The lab also illustrates how these vector representations can easily be mirrored by switching the signs of the vectors used - and how this shows that principal components are only unique up to a sign change:
pr.out$rotation <- -pr.out$rotation
pr.out$x <- -pr.out$x
biplot(pr.out,scale = 0, cex = 0.5)
We now see an exact mirror of the plot previously obtained. Note how Rape now has a loading of 0.54 on the first component and 0.17 on the second component.

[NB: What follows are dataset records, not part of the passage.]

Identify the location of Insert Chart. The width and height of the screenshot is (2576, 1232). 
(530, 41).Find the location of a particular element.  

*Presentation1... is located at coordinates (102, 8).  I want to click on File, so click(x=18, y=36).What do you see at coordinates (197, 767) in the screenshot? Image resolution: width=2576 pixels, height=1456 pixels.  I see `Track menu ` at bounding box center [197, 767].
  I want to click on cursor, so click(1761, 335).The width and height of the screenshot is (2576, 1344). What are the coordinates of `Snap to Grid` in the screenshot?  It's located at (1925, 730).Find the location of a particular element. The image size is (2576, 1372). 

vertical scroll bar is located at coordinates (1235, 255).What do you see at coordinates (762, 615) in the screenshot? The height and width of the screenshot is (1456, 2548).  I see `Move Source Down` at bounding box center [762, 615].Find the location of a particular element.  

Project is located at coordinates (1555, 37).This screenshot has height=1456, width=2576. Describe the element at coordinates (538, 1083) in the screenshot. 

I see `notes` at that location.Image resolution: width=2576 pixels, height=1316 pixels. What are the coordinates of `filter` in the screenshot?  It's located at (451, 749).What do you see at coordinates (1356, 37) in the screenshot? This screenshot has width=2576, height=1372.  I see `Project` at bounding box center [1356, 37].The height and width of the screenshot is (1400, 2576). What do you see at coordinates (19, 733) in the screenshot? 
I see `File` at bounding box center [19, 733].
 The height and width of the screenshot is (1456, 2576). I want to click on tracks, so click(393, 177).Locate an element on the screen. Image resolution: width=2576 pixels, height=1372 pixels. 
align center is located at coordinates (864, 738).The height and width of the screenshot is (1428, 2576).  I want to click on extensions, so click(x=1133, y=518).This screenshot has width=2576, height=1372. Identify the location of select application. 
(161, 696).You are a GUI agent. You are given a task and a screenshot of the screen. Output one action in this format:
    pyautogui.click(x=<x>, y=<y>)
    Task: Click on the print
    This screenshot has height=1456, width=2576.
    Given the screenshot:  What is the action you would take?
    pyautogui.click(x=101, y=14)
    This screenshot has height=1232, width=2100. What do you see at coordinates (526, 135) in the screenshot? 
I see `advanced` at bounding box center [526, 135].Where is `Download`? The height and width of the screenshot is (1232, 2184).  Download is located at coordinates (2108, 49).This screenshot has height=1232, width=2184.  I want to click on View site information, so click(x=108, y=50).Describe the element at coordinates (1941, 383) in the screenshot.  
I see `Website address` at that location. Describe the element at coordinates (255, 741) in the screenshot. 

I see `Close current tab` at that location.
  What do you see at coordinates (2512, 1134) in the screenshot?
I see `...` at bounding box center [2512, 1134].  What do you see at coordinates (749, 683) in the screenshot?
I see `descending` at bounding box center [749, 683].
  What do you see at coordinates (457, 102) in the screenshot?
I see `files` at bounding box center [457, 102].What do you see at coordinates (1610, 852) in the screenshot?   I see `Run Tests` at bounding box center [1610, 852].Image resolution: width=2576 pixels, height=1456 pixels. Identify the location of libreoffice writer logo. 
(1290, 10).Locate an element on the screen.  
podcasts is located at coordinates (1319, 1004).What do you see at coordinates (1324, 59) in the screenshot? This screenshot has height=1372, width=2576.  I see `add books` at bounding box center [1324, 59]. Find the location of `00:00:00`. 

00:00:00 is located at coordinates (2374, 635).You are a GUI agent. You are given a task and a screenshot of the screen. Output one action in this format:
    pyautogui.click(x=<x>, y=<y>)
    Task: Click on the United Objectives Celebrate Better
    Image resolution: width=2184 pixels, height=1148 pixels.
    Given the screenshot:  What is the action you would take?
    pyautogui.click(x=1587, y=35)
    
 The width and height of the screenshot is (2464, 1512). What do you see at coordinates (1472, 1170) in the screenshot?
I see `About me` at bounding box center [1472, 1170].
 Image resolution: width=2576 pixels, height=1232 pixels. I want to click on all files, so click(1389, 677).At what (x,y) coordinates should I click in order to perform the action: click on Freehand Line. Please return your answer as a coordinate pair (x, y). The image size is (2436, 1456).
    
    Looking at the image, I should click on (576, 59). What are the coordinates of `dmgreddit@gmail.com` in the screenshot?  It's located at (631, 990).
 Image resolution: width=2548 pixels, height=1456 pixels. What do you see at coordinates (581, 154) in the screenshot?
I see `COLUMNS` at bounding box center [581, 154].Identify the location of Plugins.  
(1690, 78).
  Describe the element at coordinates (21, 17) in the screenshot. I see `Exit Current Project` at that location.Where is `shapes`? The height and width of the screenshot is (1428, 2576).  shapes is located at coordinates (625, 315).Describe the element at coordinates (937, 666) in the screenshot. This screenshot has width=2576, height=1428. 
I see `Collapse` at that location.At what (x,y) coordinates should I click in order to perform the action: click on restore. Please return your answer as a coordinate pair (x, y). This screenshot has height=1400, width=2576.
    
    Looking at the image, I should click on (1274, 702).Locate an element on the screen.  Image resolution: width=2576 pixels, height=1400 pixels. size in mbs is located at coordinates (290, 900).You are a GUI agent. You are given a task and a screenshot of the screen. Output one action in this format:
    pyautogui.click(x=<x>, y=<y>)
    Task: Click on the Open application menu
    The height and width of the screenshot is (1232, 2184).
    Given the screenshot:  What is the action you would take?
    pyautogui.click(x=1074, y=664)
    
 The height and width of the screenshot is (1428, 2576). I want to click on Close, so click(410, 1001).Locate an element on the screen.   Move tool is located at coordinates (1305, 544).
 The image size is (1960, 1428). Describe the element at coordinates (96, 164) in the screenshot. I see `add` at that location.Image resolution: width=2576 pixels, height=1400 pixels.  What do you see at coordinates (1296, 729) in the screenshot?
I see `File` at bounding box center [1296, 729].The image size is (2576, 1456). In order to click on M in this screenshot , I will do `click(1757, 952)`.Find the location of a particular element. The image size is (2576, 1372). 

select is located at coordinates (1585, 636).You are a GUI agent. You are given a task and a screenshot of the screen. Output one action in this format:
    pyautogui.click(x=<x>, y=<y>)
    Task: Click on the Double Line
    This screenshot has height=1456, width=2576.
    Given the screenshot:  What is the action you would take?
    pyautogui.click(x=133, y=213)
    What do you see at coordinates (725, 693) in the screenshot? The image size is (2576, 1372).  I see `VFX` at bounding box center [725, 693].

This plot does a good job at providing us with information on the variables. We see that Murder, Assault and Rape are closely packed together on the graph, indicating that they are highly correlated. On the other hand, UrbanPop is further apart, indicating a lower correlation with the other 3 variables.
As mentioned previously, the point of using principal components is to try to explain as much of the variation in the data as possible through them. Therefore, we would like to check a figure for this, and see how well they perform. We start by taking the ‘sdev’ element from the pr.out output, which shows the standard deviation of each principal component:
(pr.out$sdev)
## [1] 1.5748783 0.9948694 0.5971291 0.4164494
# By squaring these figures, we obtain the variance explained by each principal component:
pr.var <- pr.out$sdev^2
(pr.var)
## [1] 2.4802416 0.9897652 0.3565632 0.1734301
# And to see the proportion of variation explained by each PC, we can divide its variance by the sum
# of variances:
pve <- pr.var / sum(pr.var)
(pve)
## [1] 0.62006039 0.24744129 0.08914080 0.04335752
# For example we see that the first principal component explains a bit over 62% of the variation in the data.
# We also present this in visual form as follows.
plot(pve, xlab="Principal Component", ylab=" Proportion of Variance Explained ",ylim=c(0,1) ,type='b')
# Another visualization shows the cumulative amount of variance explained by the different PCs:
plot(cumsum(pve),xlab="Principal Component",ylab ="Cumulative Proportion of Variance Explained",
ylim=c(0,1), type='b')
# Note the use of the cumsum() function.